Problem to solve -> Pictures aside, reproduce exactly and only the lines below, starting at the one containing "Click the 高光定向券 reward label" and ending at the last line.

Record extracts ->
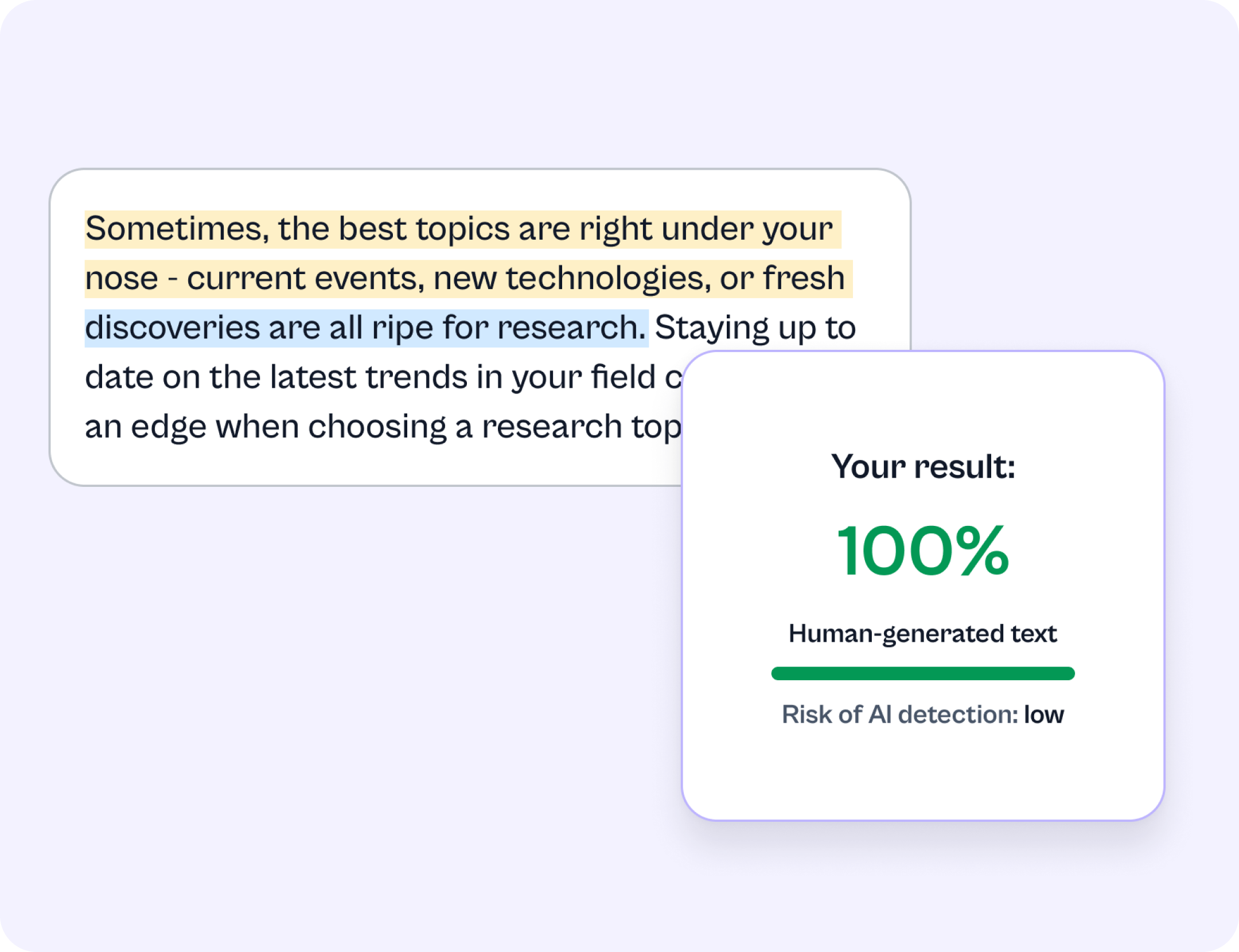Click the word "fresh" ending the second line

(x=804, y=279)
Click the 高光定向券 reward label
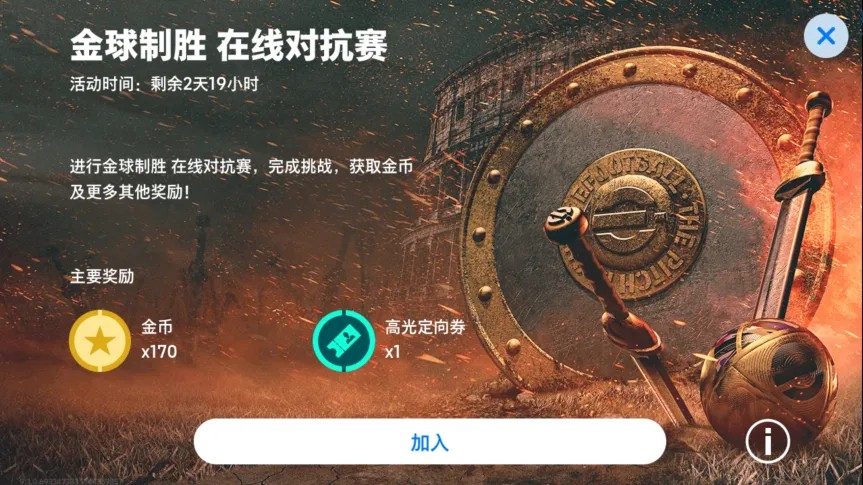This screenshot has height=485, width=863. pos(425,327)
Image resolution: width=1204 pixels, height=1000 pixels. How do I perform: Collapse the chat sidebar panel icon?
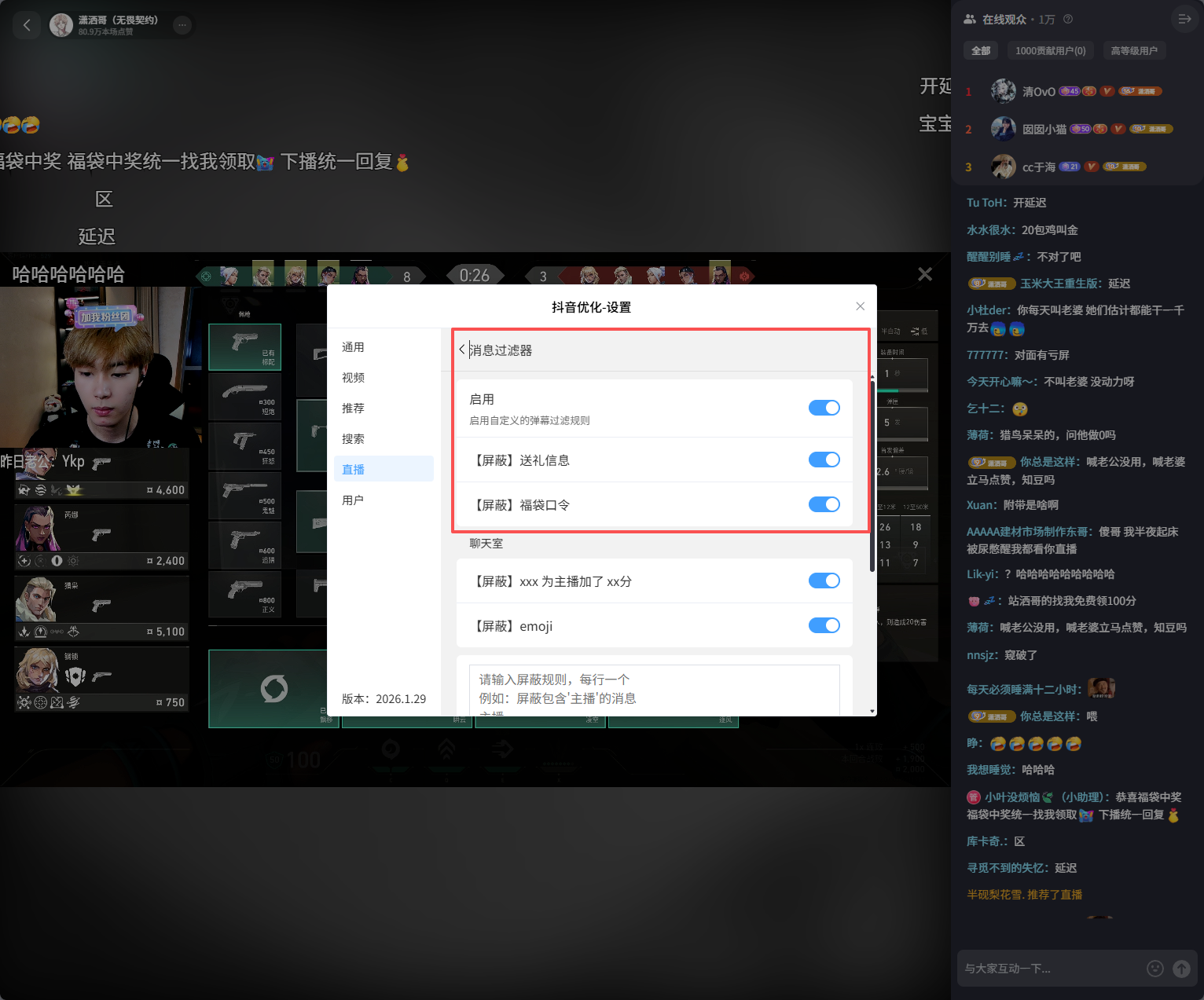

Answer below ->
Click the 高光定向券 reward label
This screenshot has height=485, width=863. pos(425,327)
Image resolution: width=1204 pixels, height=1000 pixels. How do I perform: Collapse the chat sidebar panel icon?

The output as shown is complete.